Tropical Themed Party-Pineapple Shrimp Skewers

Yes, mon! We had our tropical themed party dinner night thing on Saturday and it was off the hook! Okay, probably a mild exaggeration there but I associate the tropics with really cool people who can say crap like that without sounding like dweebs.

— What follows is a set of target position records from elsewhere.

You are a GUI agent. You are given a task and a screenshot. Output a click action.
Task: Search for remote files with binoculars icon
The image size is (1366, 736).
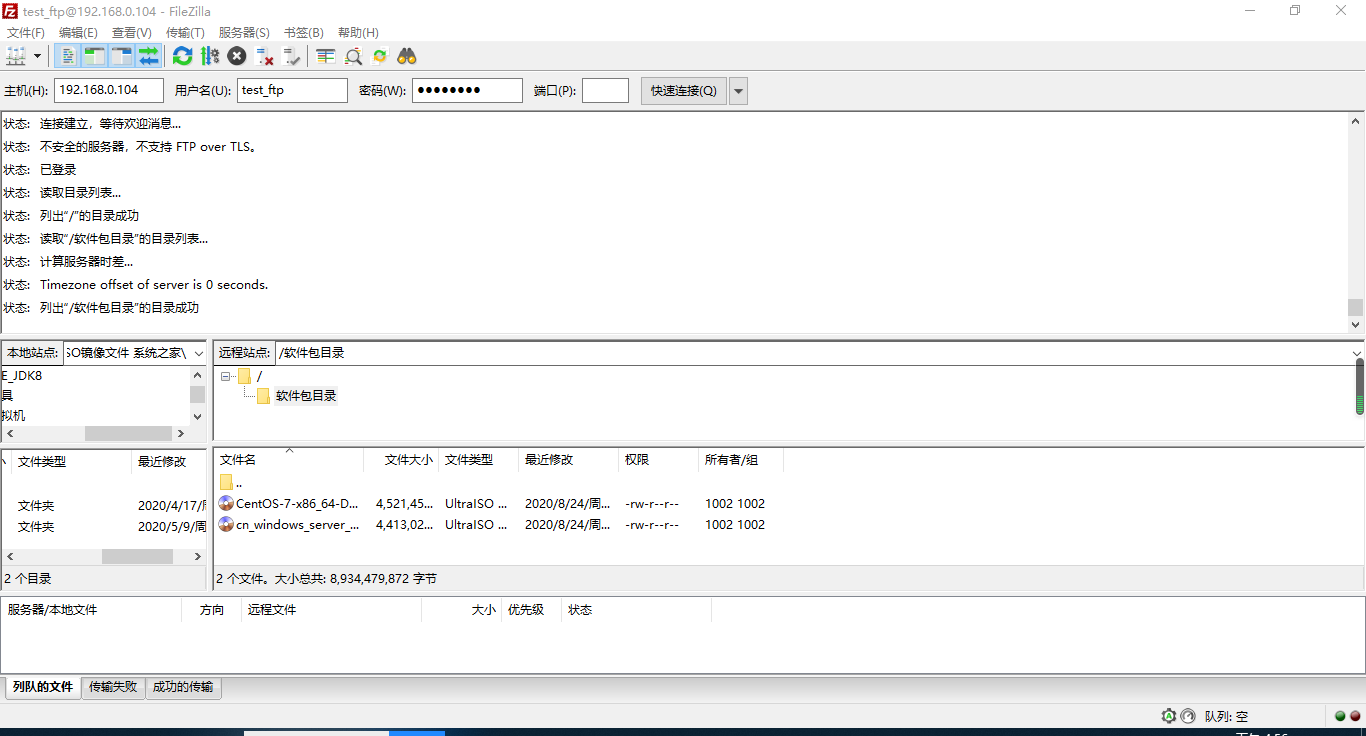pos(406,56)
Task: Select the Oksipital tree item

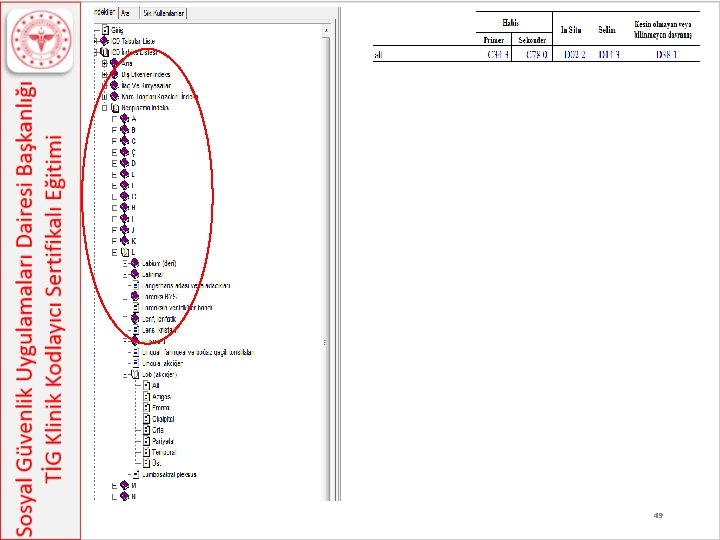Action: 163,419
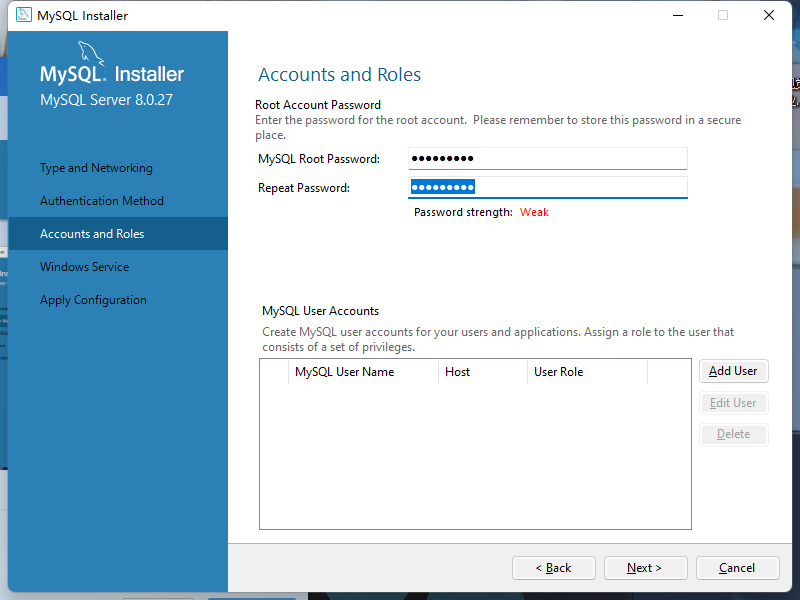
Task: Click into the Repeat Password field
Action: (x=547, y=187)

Anyway, we all had a really great time again and had some great food. We’re getting better and better! Featured dishes include, tropical chicken, fresh fruit salad, a special salad with a fruity vinaigrette, Caribbean black beans and rice with a mango salsa, and more. I made coconut jasmine rice (see the recipe on this site) and another P-Dub recipe…that’s Pioneer Woman for those of you who have yet to be initiated in the “I Stalk P-Dub” fan club. I made her “Yummy, Easy, Pineapple Skewered Shrimp.” I really liked them and got asked for the recipe so I guess that means they weren’t poisonous at the very least. You can view the complete assembly instructions here but here is what I did since I was cooking for a crowd:

60ish jumbo shrimp (headless, peeled, de-veined…yeah, buy them like this. Trust me, it is worth the extra $100 dollars unless you have no use for an hour and a half of your time.)
1 cupish of teriyaki sauce
3 finely chopped green onions
Roughly a ¼ cup of sugar
A heaping tablespoon of minced garlic (about three cloves)
2 cans pineapple chunks
Wooden skewers

Prepare shrimp; set aside.

Mix teriyaki, sugar, green onions, garlic, and pineapple JUICE (just one cans worth) into a shallow baking dish big enough to house all your shrimp; add shrimp.

Marinate for roughly 2 hours ( I bet less or more would be fine, though.)

Assemble on skewers in this order so the shrimp is hugging a pineapple chunk with a chunk between each shrimp embrace (look at the pic, it will make more sense.)

Grill until beautifully blackened. Serve hot ( I got one cold and one hot…the hot kicked the cold one’s butt.)

I was afraid the skewers might catch on fire but they didn’t. I wish one did though so I could run around screaming “ Fire! Fire ON THE GRILL!” Then, people would think I was crazy and pierce me with a skewer or 9 toothpicks just to see if I could feel pain. I can.